Bahan PG termasuk komoditas nonlarangan dan pembatasan (nonlartas) sehingga tata niaganya dapat dilakukan importir umum tanpa surat keterangan impor (SKI) yang dikeluarkan BPOM.

“Masuknya ke Kementerian Perdagangan, sama-sama dengan bahan kimia yang non-pharmaceutical grade lainnya sehingga BPOM tidak bisa melakukan verifikasi terkait hal tersebut. Dan bisa saja terjadi tumpang tindih di pedagang kimianya, supplier kimianya, jadi campur aduk di sana,” jelasnya. 

Dia menekankan bahwa bahan kimia yang diimpor untuk pembuatan obat seharusnya masuk dalam kategori pharmaceutical grade, yang mengharuskan pemurnian tinggi sehingga cemaran bisa hilang dari pelarut PG dan PEG.

Penny mengakui jika PG dan PEG yang tidak pharmaceutical grade ini harganya memang lebih murah, dibanding yang pharmaceutical grade

“Tapi kalau dia tidak pharmaceutical grade, kita tidak pernah tahu berapa konsentrasi dari pencemar-pencemar yang ada. Perbedaan harga yang sangat tinggi inilah yang bisa membuat penggunaan yang ilegal bisa terjadi. Ini yang akan terus kami telusuri,” ungkapnya. 

Baca Juga: BPOM Rilis Tambahan 65 Obat Sirop Aman Dikonsumsi, Ini Daftarnya

Menurut Penny, bahan PG dan PEG impor yang masuk ke industri farmasi dalam negeri seharusnya dipisahkan dengan bahan PG dan PEG yang digunakan oleh industri non-farmasi.
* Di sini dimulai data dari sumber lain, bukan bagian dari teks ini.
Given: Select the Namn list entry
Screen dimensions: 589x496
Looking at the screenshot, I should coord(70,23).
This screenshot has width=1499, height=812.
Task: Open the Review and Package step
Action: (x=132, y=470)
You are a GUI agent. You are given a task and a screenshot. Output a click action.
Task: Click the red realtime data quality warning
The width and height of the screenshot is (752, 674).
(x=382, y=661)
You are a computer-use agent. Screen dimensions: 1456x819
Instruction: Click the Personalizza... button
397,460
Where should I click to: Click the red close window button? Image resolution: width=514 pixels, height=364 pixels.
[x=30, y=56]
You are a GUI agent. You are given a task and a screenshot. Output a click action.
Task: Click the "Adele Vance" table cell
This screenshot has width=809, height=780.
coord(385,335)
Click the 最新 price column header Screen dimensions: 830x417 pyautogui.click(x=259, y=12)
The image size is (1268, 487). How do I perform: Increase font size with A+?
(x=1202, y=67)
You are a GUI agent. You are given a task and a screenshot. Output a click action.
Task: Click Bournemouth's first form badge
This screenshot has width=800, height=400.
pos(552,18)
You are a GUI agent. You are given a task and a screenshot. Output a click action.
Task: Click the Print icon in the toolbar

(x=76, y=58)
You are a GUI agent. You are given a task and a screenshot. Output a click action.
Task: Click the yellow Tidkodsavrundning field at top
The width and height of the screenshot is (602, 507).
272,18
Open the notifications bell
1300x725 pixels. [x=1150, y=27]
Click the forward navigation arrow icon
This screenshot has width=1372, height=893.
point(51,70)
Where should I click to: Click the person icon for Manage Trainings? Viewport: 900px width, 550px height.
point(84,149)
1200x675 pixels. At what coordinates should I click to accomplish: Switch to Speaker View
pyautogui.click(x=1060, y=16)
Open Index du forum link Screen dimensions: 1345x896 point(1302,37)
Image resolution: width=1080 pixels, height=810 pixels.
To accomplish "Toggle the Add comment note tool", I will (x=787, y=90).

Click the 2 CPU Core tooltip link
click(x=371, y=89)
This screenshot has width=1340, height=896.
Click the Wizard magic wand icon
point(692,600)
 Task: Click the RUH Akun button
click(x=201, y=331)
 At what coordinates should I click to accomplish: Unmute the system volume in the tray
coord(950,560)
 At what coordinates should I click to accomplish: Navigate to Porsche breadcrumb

Ia menegaskan bahan kimia impor lainnya yang masuk dalam kategori pharmaceutical grade selama ini sudah melewati proses perizinan melalui SKI BPOM.

“Tapi bahan baku yang lain sudah masuk pharmaceutical grade. Bahan baku yang pharmaceutical grade itu bisa masuk melalui SKI BPOM. Hanya ini (PG dan PEG, red.) belum,” tambahnya.